_INFORMATION SUPPLIED_:
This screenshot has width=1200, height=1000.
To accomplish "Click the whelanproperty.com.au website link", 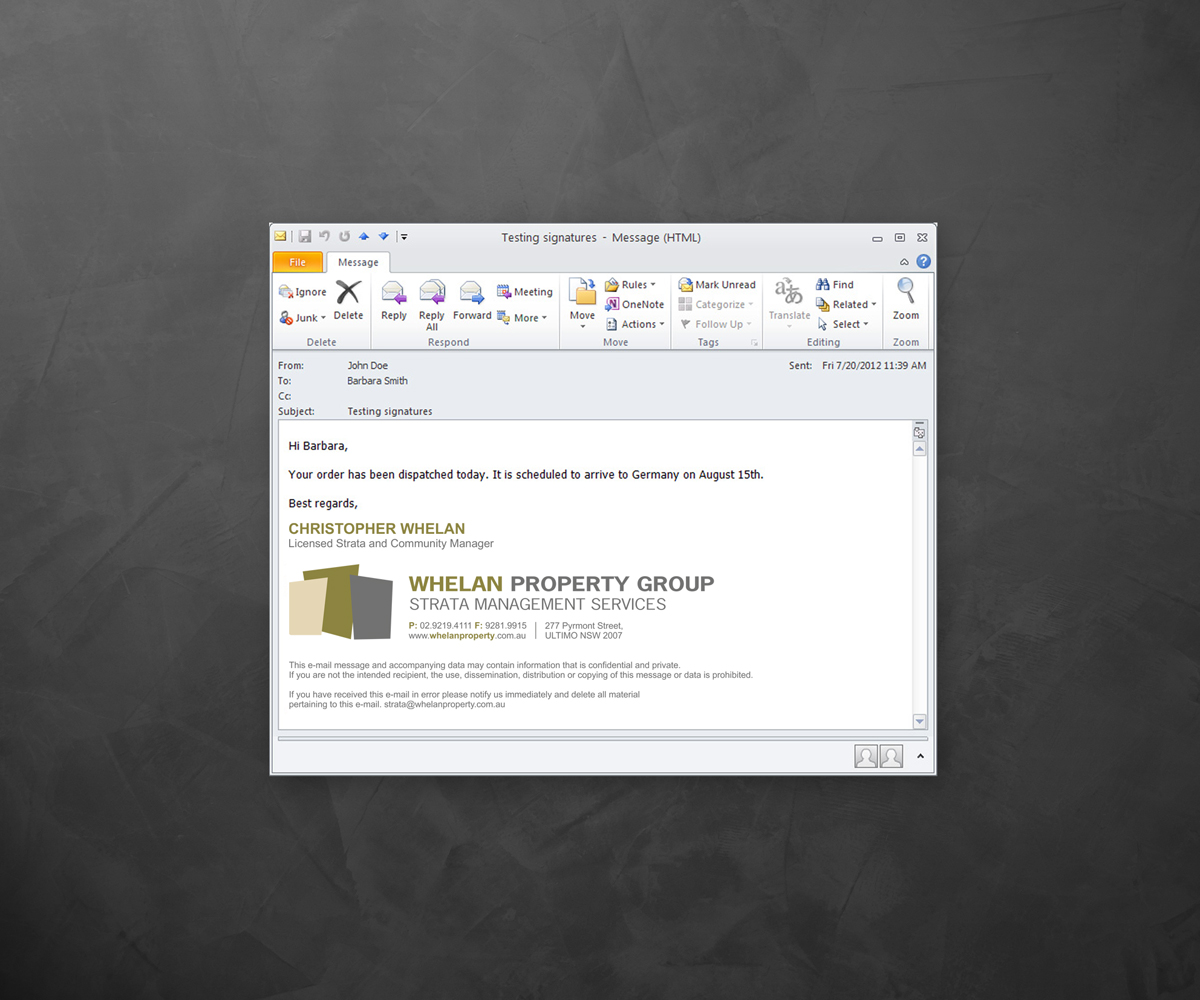I will pyautogui.click(x=467, y=636).
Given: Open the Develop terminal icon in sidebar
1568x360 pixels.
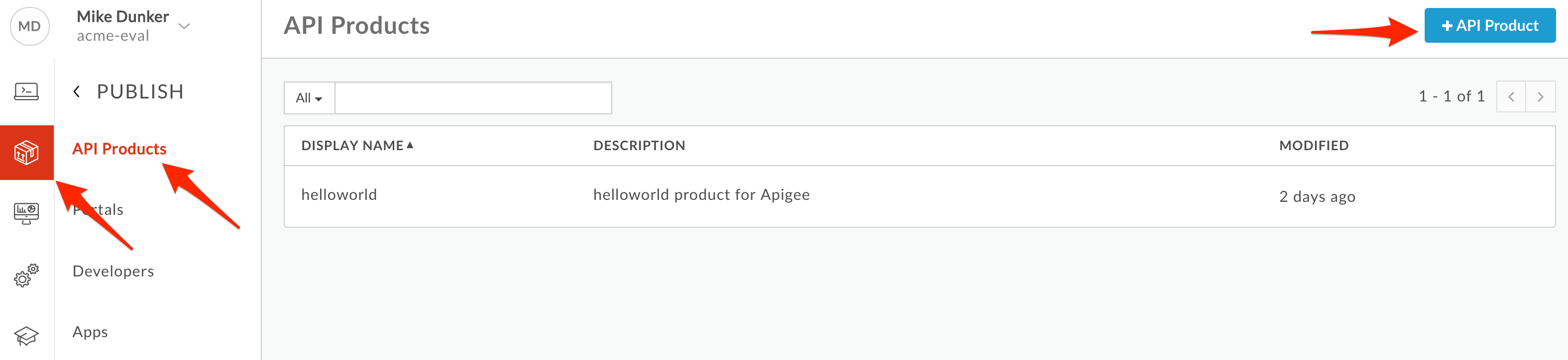Looking at the screenshot, I should coord(26,91).

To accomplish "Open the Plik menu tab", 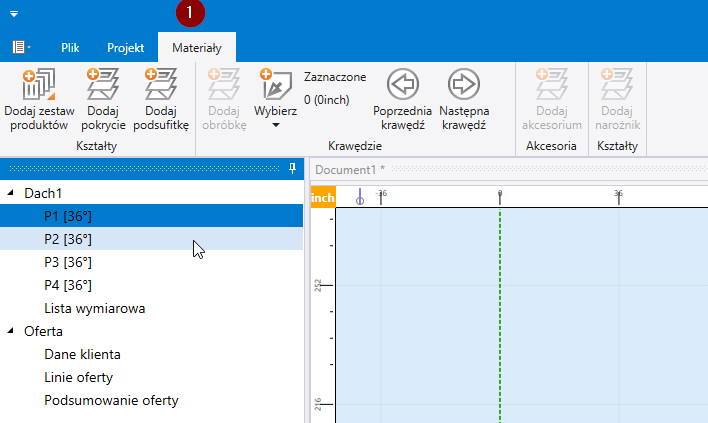I will pos(70,47).
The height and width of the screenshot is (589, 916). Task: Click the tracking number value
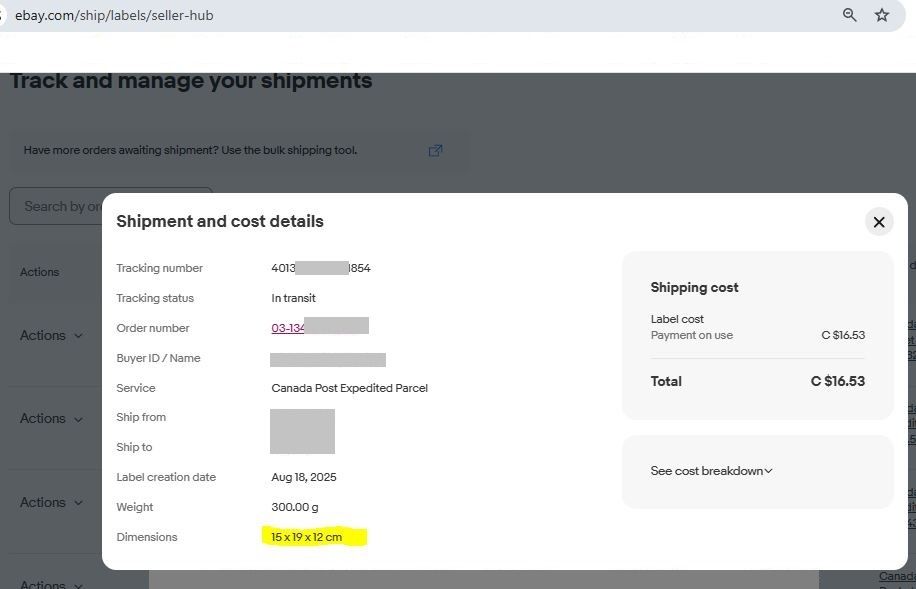pos(320,268)
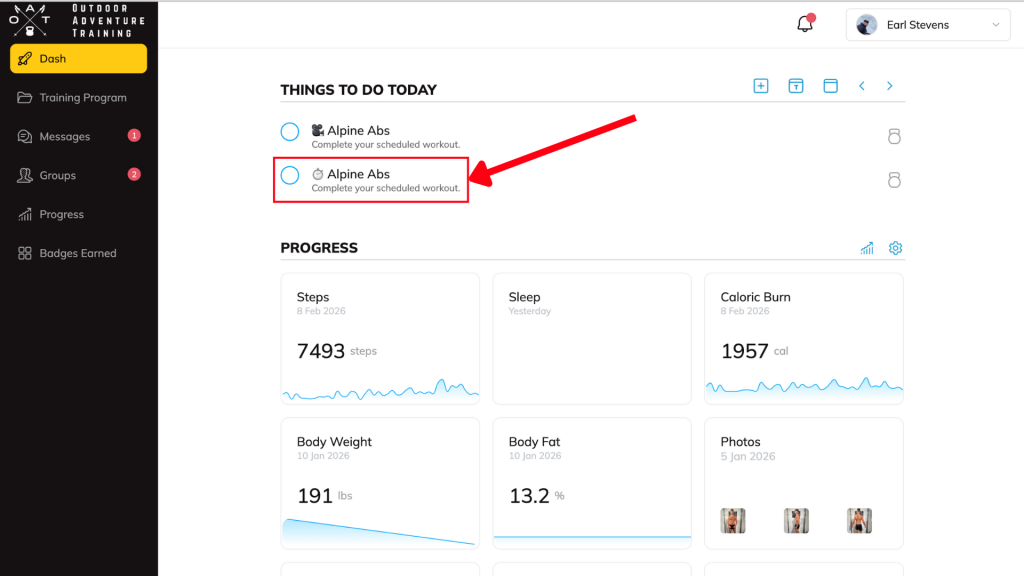Open the blank calendar view icon
1024x576 pixels.
[830, 86]
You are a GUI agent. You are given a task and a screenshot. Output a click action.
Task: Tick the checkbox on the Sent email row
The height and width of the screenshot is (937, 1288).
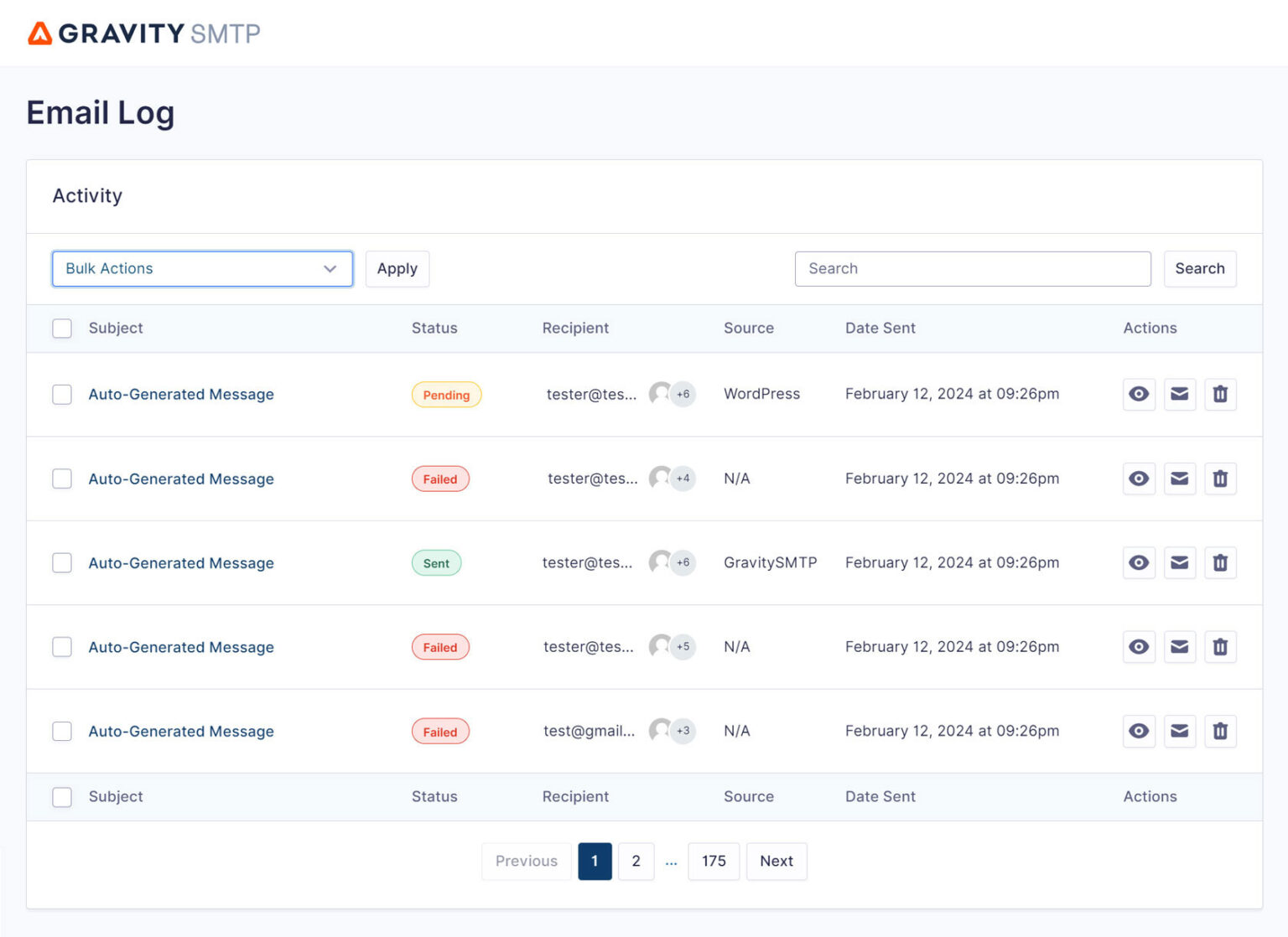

_THE EXERCISE_:
Give every line of the listing above as a JSON list of strings, one string per line, starting with the line that contains "You are a GUI" and running through the end of the listing. Leave out blank lines and the pictures.

_RESULT OF THE EXERCISE_:
[
  "You are a GUI agent. You are given a task and a screenshot. Output a click action.",
  "Task: Tick the checkbox on the Sent email row",
  "The height and width of the screenshot is (937, 1288)."
]